In trying to fix #19418 I kept getting turned around about what was needed where. The SimplifyInfo trait made it extra hard to understand. I ended up realizing that the main reason for the trait to exist was tests. Removing the trait and adding a builder style API to SimplifyContext made it IMO more ergonomic for tests and other call sites, easier to track the code (no trait opaqueness) and clearer what simplification capabilities are available in each site. This got rid of e.g. some places where we were calling ExecutionProps::new() just to pass that into SimplifyContext which in turn would hand out references to the default query time, a default ContigOptions, etc; or in datafusion/core/src/execution/session_state.rs where we did let dummy_schema = DFSchema::empty().

This let me solve several problems:

  • Can store optimized logical plans for prepared statements
  • Users can optionally run an optimizer pass on logical plans without evaluating time functions

Compared to #19426 this avoids adding a config option and is actually less lines of code (negative diff).

Fixes #19418, closes #19426 (replaces it).

@github-actions github-actions bot added logical-expr Logical plan and expressions optimizer Optimizer rules core Core DataFusion crate functions Changes to functions implementation spark labels Dec 27, 2025
@adriangb adriangb marked this pull request as ready for review December 27, 2025 02:31
@github-actions github-actions bot added the documentation Improvements or additions to documentation label Dec 28, 2025
@Jefffrey
Copy link
Contributor

This is an interesting proposition; I'm not as familiar with the underlying reasons for having SimplifyInfo/SimplifyContext, but I wonder what your thoughts are on the docstring calling out that SimplifyInfo is meant to help with extensibility?

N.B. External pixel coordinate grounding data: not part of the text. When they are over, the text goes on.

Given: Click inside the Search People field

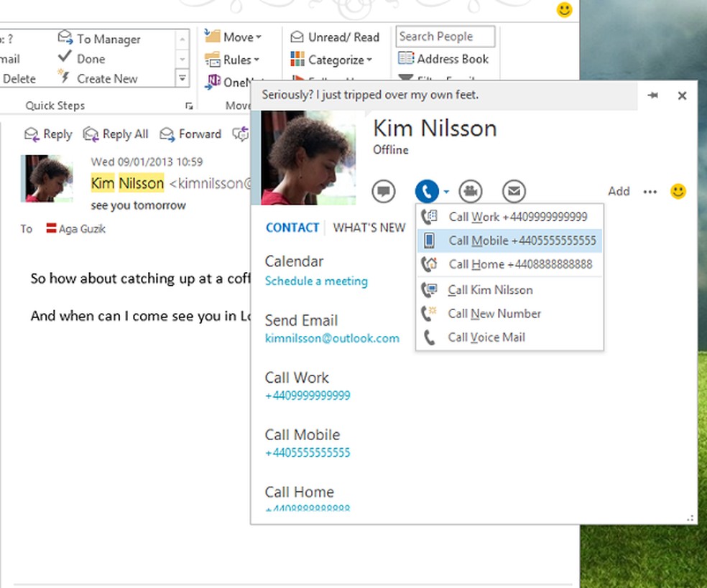Looking at the screenshot, I should (444, 36).
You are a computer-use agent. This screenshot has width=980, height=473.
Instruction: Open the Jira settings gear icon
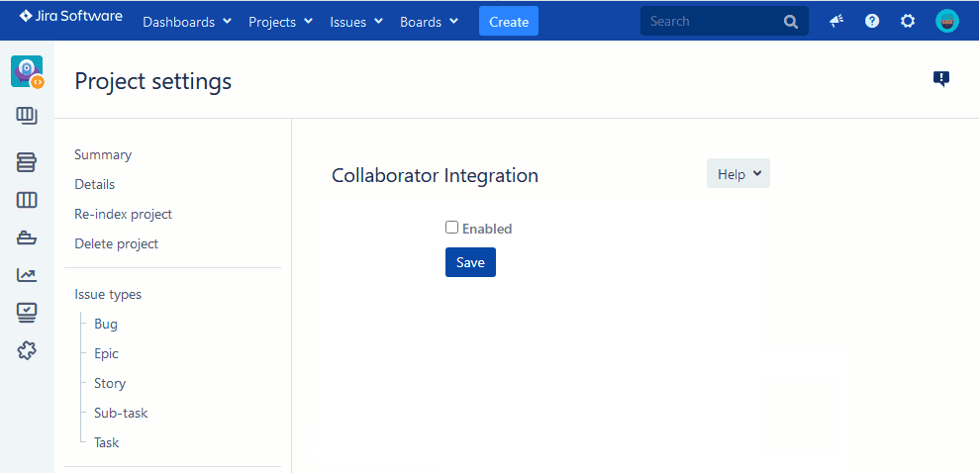[908, 21]
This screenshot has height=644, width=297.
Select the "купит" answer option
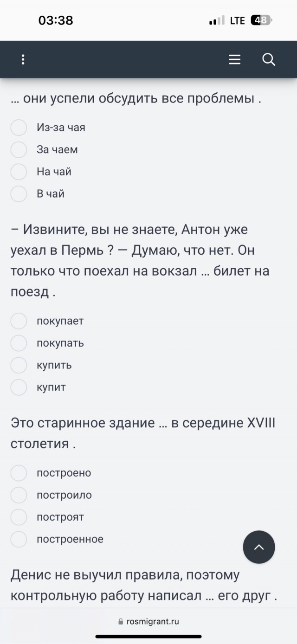[x=19, y=387]
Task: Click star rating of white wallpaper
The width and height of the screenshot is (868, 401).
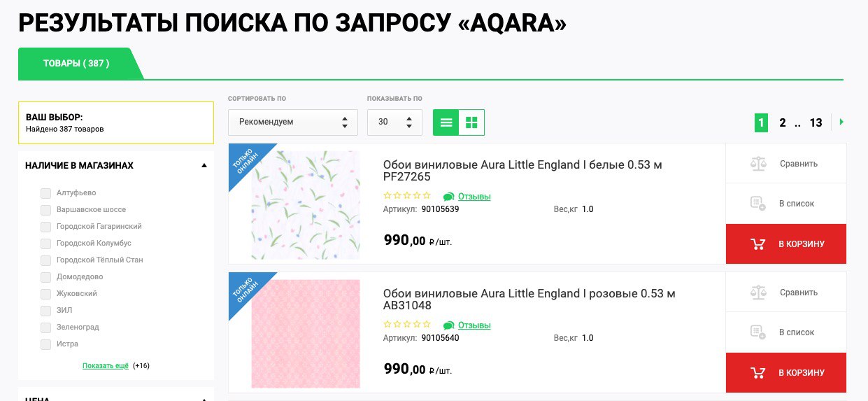Action: [407, 196]
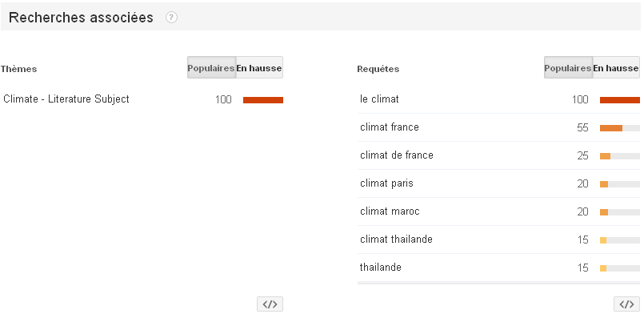Select Populaires toggle in Thèmes panel
The width and height of the screenshot is (644, 314).
(x=211, y=67)
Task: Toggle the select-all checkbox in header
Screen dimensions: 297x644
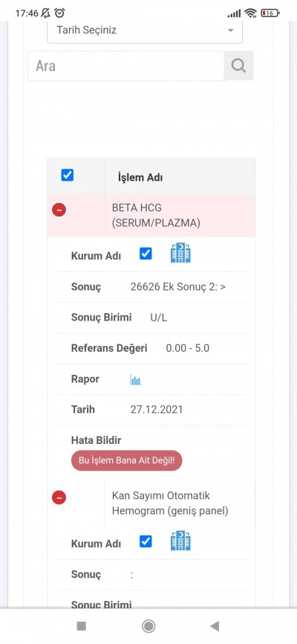Action: click(68, 176)
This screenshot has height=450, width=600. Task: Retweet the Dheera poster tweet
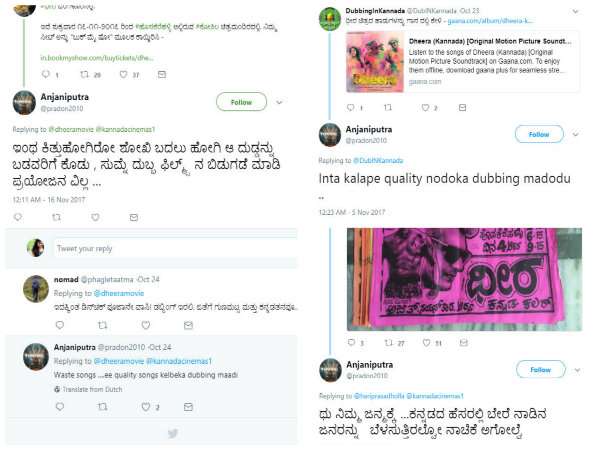(x=389, y=343)
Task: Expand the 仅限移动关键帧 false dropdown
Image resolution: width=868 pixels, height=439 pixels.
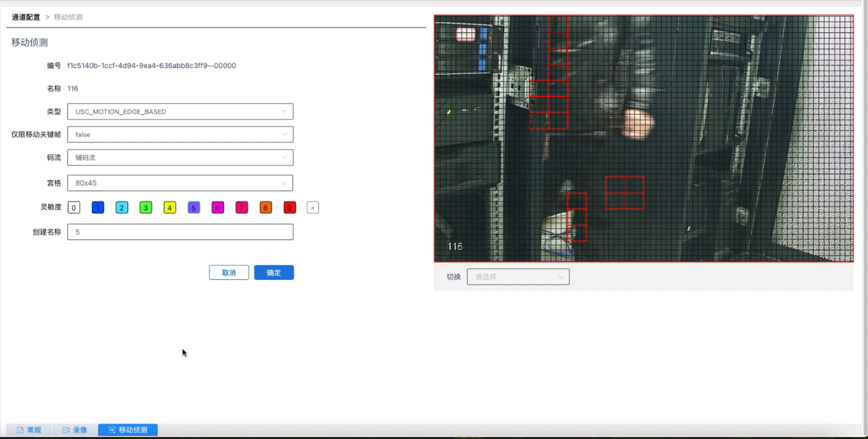Action: click(x=180, y=134)
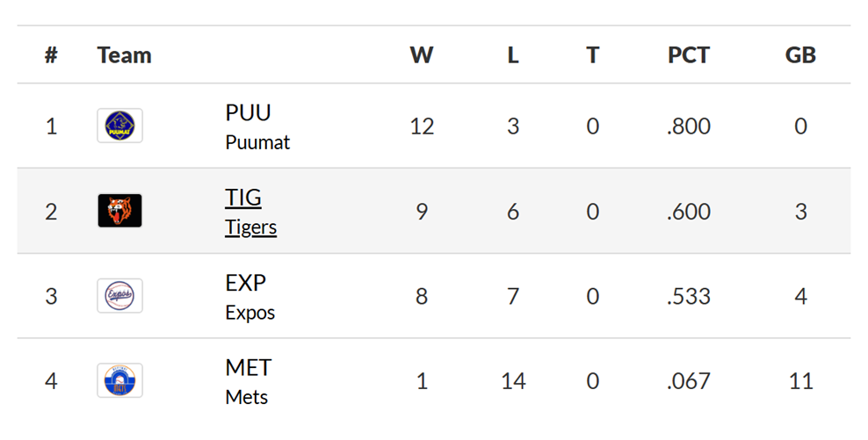This screenshot has width=868, height=440.
Task: Select the Puumat team name
Action: [257, 142]
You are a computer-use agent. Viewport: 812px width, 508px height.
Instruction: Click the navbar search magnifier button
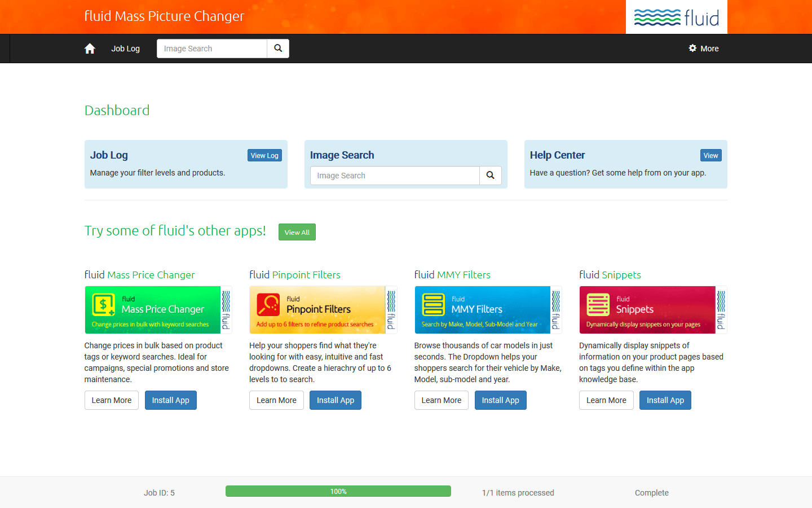[278, 49]
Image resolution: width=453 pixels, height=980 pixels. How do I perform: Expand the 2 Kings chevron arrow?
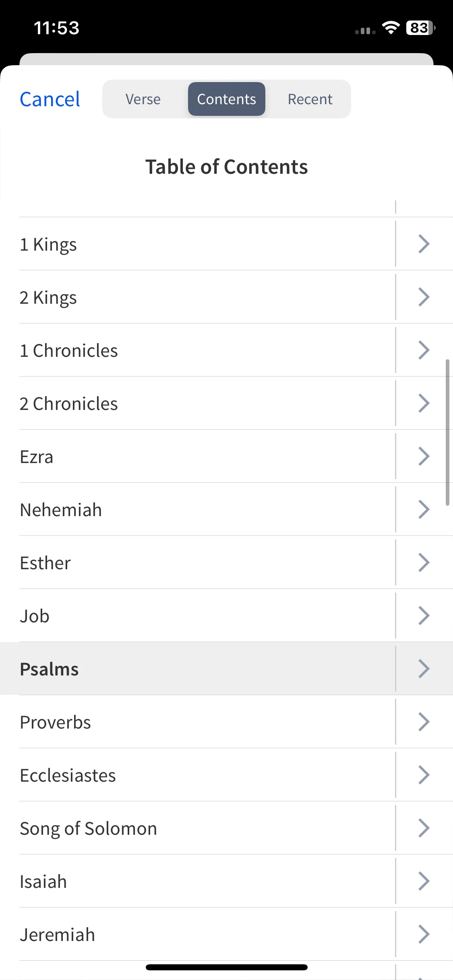pos(424,297)
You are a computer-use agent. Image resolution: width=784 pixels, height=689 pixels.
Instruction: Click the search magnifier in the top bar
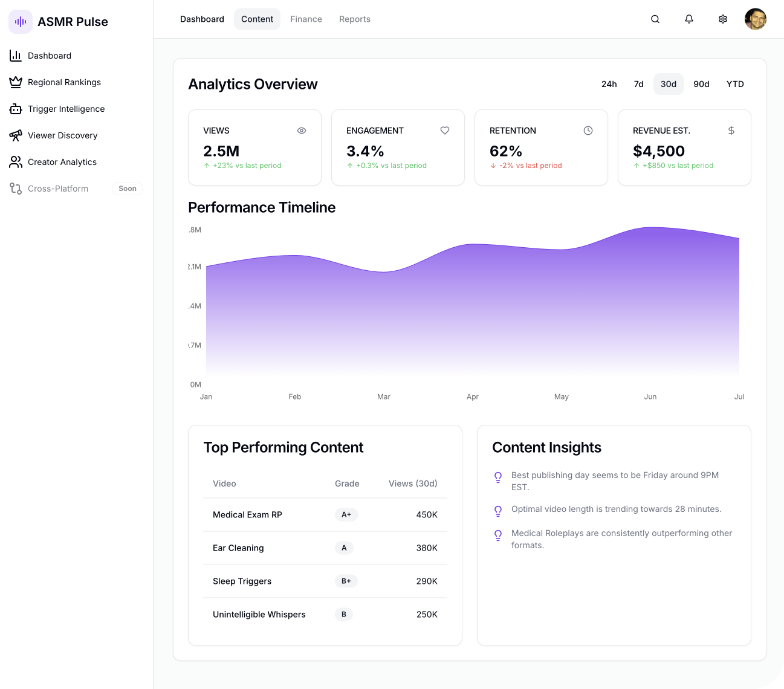[655, 19]
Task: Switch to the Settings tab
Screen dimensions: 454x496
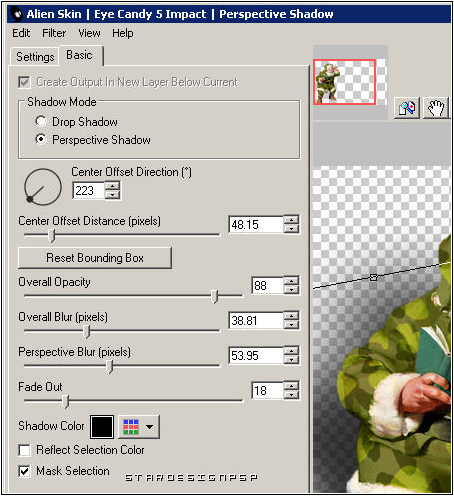Action: pyautogui.click(x=35, y=57)
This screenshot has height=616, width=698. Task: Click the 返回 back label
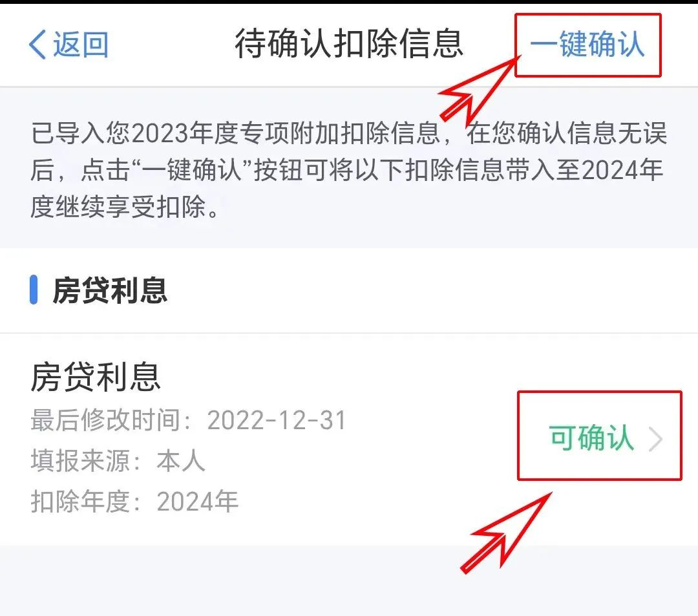point(81,45)
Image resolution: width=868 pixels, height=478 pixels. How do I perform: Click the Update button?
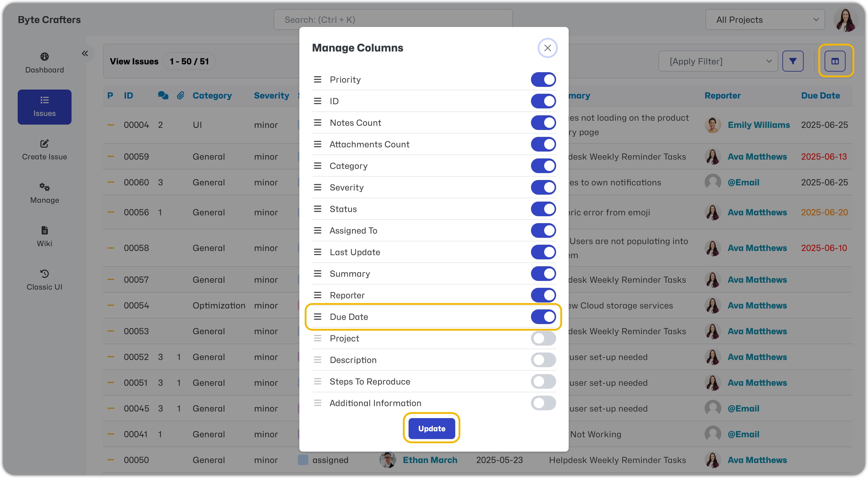(431, 428)
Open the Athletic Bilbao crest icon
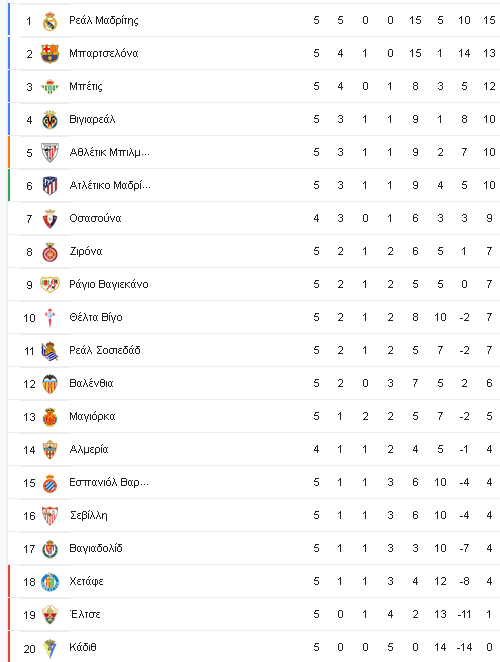 pos(50,152)
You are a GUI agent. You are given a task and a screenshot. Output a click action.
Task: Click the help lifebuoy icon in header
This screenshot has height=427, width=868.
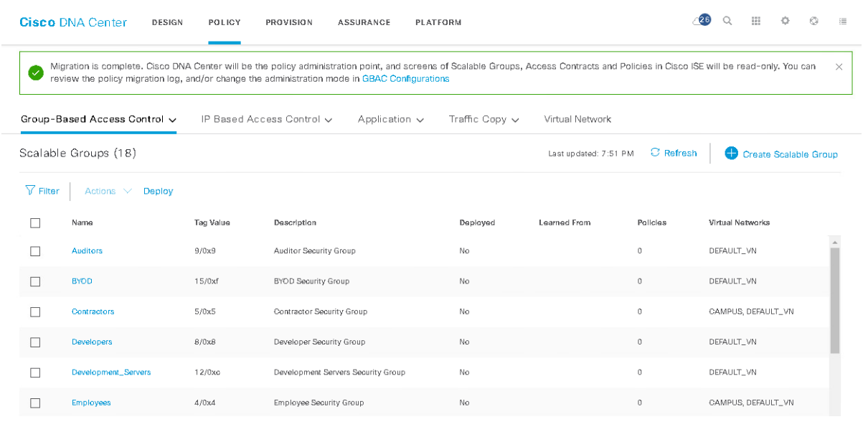814,21
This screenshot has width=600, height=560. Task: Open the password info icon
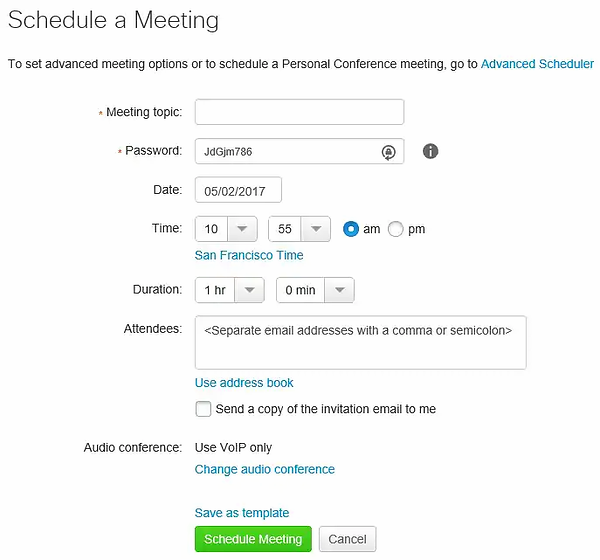coord(430,151)
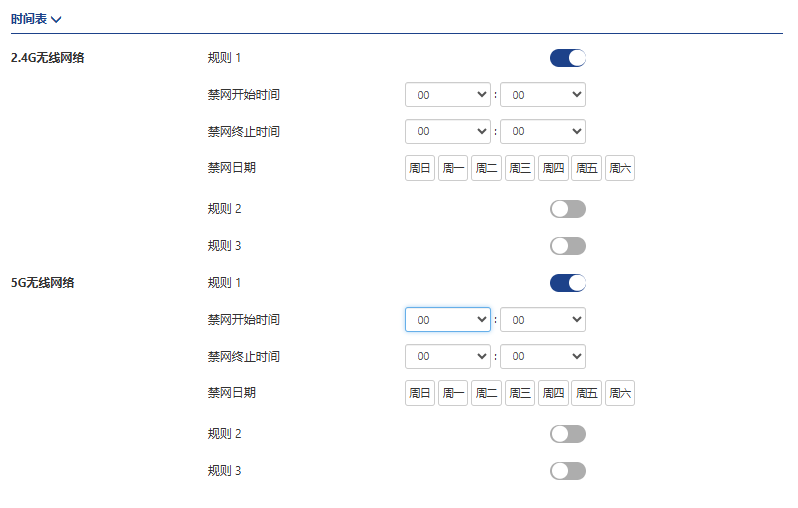Screen dimensions: 798x508
Task: Select 周四 in 5G 禁网日期
Action: pos(553,393)
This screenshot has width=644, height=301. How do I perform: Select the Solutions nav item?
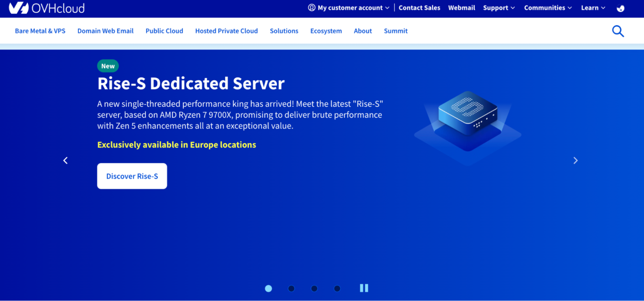tap(284, 31)
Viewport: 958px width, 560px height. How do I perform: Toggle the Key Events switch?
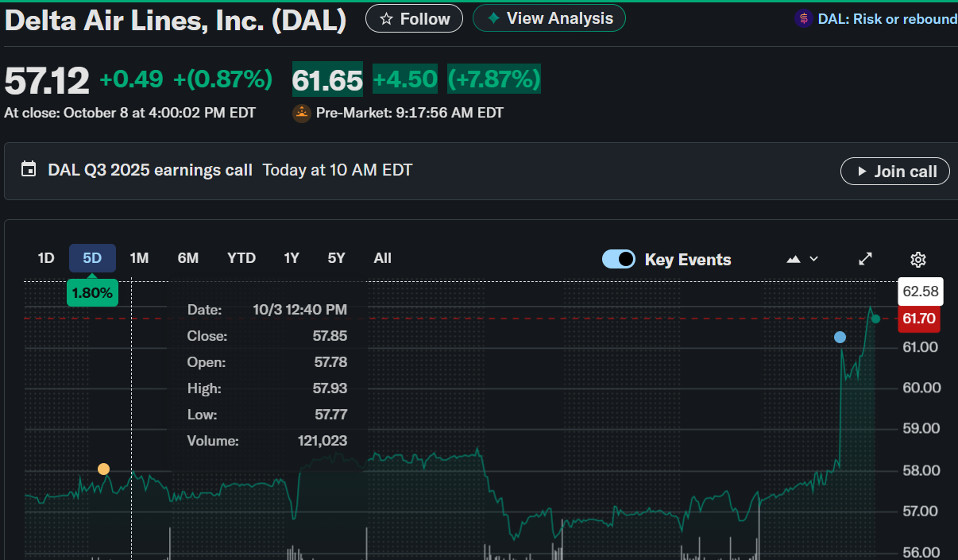pyautogui.click(x=619, y=259)
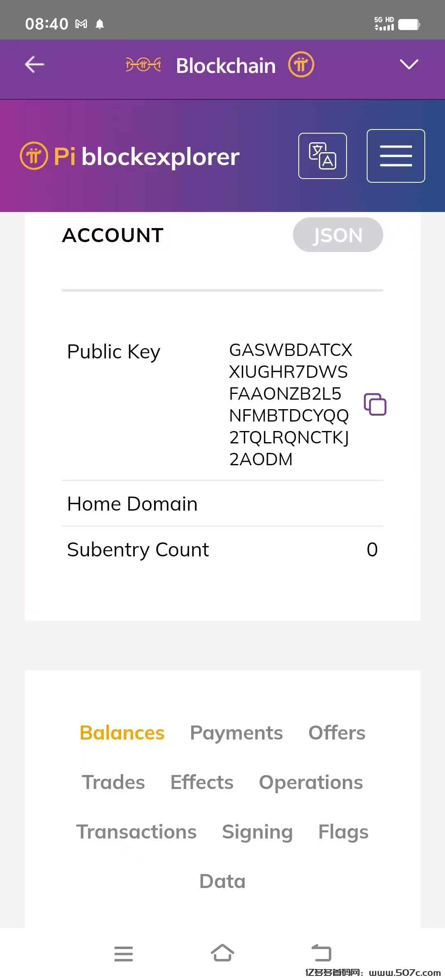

/// Provides the information necessary to apply algebraic simplification to an
/// [Expr]. See [SimplifyContext] for one concrete implementation.
///
/// This trait exists so that other systems can plug schema
/// information in without having to create `DFSchema` objects. If you
/// have a [`DFSchemaRef`] you can use [`SimplifyContext`]
pub trait SimplifyInfo {

cc @alamb who added this docstring back in #3758

@alamb
Copy link
Contributor

alamb commented Dec 29, 2025

This is an interesting proposition; I'm not as familiar with the underlying reasons for having SimplifyInfo/SimplifyContext, but I wonder what your thoughts are on the docstring calling out that SimplifyInfo is meant to help with extensibility?

As I recall, the idea was to permit projects (maybe dask?) use the datafusion parser/frontend without also having to bring in the entire execution engine (e.g. having to have all the expression machinery).

I think we have examples that cover this usage, but it would be good to double check

As long as we aren't messing around with the crate dependencies the basic idea sounds good

Copy link
Contributor

@alamb alamb left a comment

Choose a reason for hiding this comment

The reason will be displayed to describe this comment to others. Learn more.

I think the new API makes more sense than the old one.

However, looking at the old API, it seems like you could previously override per-expression level nullability and other properties

https://docs.rs/datafusion/latest/datafusion/logical_expr/simplify/trait.SimplifyInfo.html

Is there any way to leave the old API in place for a few releases to give people time to migrate? We already have a bunch of API changes queued up for 52 I think

Like what about doing something like this?

pub struct SimplifyContext {
    schema: DFSchemaRef,
    query_execution_start_time: Option<DateTime<Utc>>,
    config_options: Arc<ConfigOptions>,
    /// Backwards compatibility API (will be removed in a future release)
    info: Option<Arc<dyn SimplifyInfo>>,
}

And then have a way to create a SimplifyContext with the old simplify info 🤔 

.with_current_time(); // Sets query_execution_start_time to Utc::now()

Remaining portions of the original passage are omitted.